### Exercise description
Return only those lines of the listing that hold the word "will".

=======

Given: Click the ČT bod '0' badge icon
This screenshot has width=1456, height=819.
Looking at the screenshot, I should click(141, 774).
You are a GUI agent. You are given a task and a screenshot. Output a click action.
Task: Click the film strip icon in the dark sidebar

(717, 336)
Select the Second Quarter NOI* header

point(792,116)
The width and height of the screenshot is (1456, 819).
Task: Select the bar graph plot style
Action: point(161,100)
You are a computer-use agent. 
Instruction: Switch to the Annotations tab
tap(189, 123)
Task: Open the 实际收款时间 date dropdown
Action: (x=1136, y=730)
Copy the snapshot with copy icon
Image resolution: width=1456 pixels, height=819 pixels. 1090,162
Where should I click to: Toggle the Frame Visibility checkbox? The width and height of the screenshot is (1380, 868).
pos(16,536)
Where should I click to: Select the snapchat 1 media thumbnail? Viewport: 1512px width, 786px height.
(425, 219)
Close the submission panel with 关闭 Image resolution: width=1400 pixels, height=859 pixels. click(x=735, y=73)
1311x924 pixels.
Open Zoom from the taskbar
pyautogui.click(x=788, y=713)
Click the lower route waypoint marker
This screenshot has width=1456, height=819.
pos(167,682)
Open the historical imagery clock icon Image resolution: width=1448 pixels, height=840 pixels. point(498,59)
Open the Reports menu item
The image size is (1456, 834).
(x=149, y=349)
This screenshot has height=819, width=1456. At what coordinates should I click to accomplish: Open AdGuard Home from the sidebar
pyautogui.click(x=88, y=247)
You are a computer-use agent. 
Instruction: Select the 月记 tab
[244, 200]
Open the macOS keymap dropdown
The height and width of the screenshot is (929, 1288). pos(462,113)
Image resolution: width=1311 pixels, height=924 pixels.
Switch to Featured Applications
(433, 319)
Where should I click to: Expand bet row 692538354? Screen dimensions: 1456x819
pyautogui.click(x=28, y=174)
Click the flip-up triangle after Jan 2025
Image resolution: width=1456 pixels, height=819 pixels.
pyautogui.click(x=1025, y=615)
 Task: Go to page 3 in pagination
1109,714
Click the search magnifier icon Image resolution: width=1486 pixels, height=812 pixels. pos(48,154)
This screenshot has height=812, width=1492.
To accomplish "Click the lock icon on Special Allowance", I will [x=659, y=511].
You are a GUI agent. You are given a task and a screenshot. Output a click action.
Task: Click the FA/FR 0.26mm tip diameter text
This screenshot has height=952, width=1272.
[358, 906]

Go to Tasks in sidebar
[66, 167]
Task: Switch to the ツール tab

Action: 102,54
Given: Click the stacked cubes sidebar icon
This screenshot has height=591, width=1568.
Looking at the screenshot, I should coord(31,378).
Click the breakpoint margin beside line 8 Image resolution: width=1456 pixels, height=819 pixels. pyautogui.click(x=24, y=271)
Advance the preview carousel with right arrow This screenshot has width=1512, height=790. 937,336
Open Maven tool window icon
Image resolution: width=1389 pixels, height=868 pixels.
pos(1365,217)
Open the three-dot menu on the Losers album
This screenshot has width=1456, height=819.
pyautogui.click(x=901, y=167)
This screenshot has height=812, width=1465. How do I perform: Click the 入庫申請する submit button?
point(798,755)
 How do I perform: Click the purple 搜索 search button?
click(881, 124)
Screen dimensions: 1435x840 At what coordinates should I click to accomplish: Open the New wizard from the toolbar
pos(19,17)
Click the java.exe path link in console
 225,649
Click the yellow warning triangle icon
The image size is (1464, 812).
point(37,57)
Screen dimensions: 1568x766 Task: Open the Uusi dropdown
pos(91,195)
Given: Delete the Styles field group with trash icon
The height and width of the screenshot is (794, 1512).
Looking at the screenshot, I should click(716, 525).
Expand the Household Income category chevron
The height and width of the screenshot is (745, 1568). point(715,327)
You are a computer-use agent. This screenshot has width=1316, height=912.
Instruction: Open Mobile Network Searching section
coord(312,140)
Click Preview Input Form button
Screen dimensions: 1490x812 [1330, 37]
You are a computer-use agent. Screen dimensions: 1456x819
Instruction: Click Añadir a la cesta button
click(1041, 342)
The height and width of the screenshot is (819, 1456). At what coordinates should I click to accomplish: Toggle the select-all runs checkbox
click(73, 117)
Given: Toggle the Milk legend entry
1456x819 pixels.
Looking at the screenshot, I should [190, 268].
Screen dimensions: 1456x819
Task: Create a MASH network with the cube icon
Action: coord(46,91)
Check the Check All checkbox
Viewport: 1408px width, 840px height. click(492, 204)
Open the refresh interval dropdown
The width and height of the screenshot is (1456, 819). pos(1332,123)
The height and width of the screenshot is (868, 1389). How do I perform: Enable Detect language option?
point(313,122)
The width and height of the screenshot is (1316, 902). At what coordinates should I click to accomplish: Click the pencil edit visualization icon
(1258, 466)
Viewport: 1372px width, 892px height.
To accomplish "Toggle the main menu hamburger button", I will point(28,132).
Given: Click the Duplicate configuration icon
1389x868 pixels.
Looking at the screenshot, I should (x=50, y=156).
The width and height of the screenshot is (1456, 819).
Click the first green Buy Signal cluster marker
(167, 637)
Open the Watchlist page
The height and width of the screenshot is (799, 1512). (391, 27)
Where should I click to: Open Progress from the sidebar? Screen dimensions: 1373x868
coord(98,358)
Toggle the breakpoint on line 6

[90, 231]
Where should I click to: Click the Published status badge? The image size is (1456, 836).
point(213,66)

=======

### Your response
To accomplish "Click the lock icon on Special Allowance", I will [x=659, y=511].
To accomplish "Toggle the main menu hamburger button", I will point(28,132).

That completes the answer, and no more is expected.